───── Article ─────

Re: Manual execution vs v$session discrepancy

  • From: Ram Raman <veeeraman@xxxxxxxxx>
  • To: Jonathan Lewis <jonathan@xxxxxxxxxxxxxxxxxx>
  • Date: Wed, 9 Sep 2015 19:30:13 -0500

Jonathan,

We have run into a very similar situation with another SQL in our prod
environment again. The awr reports also show average of 4 seconds/exec for
this query in consideration.

I decided to trace the query anyway, but I am not lucky there. I know the
sessionid, but when I set the trace I am not able to locate the trace file.
I cannot modify the query in the app server since that is a different
group; I set the trace on at level 8 with dbms_system.set_ev. v$session
shows trace enabled for the session in qn, but I do not know which one is
the trace file. I tried trcsess by giving it sid.serial#, that seems to
produce a file with just 4 lines and no useful info.

─────

§ Written request 1
Could you reproduce, exactly as they appear, the lines of the records that open with the line containing "Task: Proceed to the Next Order" and run through the end of the records, omitting any pictures?

───── Material shown ─────

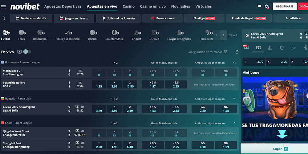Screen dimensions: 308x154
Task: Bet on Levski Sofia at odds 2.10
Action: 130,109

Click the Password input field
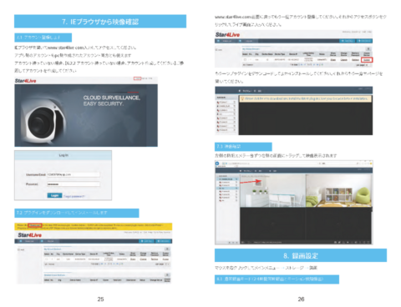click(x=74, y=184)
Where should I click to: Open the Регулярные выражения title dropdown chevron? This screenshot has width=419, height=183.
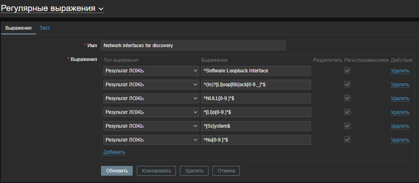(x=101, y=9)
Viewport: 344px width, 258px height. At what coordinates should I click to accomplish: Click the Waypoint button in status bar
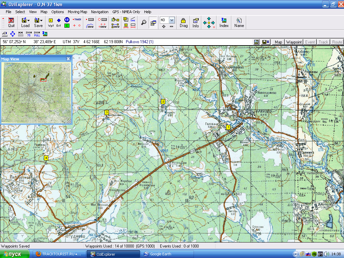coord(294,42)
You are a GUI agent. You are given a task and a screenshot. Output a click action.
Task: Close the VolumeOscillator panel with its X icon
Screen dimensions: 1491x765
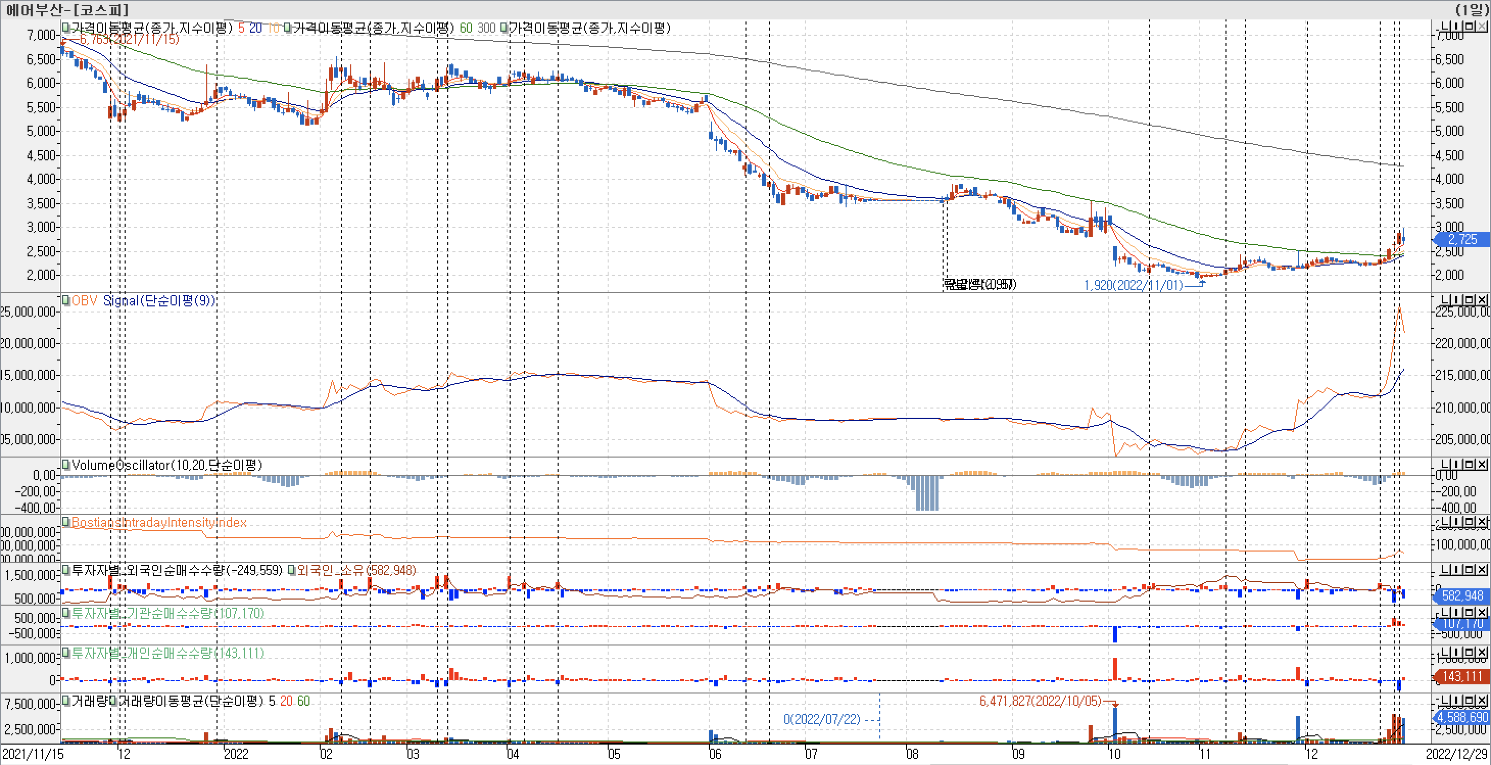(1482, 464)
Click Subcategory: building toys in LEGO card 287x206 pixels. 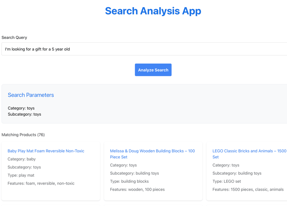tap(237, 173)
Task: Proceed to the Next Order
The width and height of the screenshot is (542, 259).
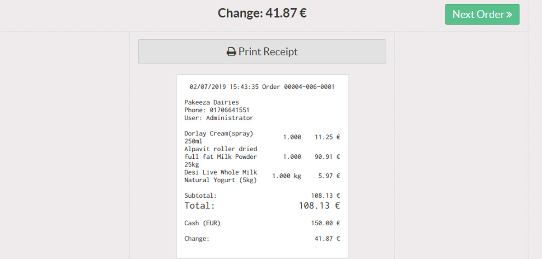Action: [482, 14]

─────

§ Written request 2
Would you write out the entire message about the manual execution and v$session discrepancy, word for word?

§ Exercise output 1
Task: Proceed to the Next Order
The width and height of the screenshot is (542, 259).
Action: [482, 14]

§ Exercise output 2
Re: Manual execution vs v$session discrepancy

  • From: Ram Raman <veeeraman@xxxxxxxxx>
  • To: Jonathan Lewis <jonathan@xxxxxxxxxxxxxxxxxx>
  • Date: Wed, 9 Sep 2015 19:30:13 -0500

Jonathan,

We have run into a very similar situation with another SQL in our prod
environment again. The awr reports also show average of 4 seconds/exec for
this query in consideration.

I decided to trace the query anyway, but I am not lucky there. I know the
sessionid, but when I set the trace I am not able to locate the trace file.
I cannot modify the query in the app server since that is a different
group; I set the trace on at level 8 with dbms_system.set_ev. v$session
shows trace enabled for the session in qn, but I do not know which one is
the trace file. I tried trcsess by giving it sid.serial#, that seems to
produce a file with just 4 lines and no useful info.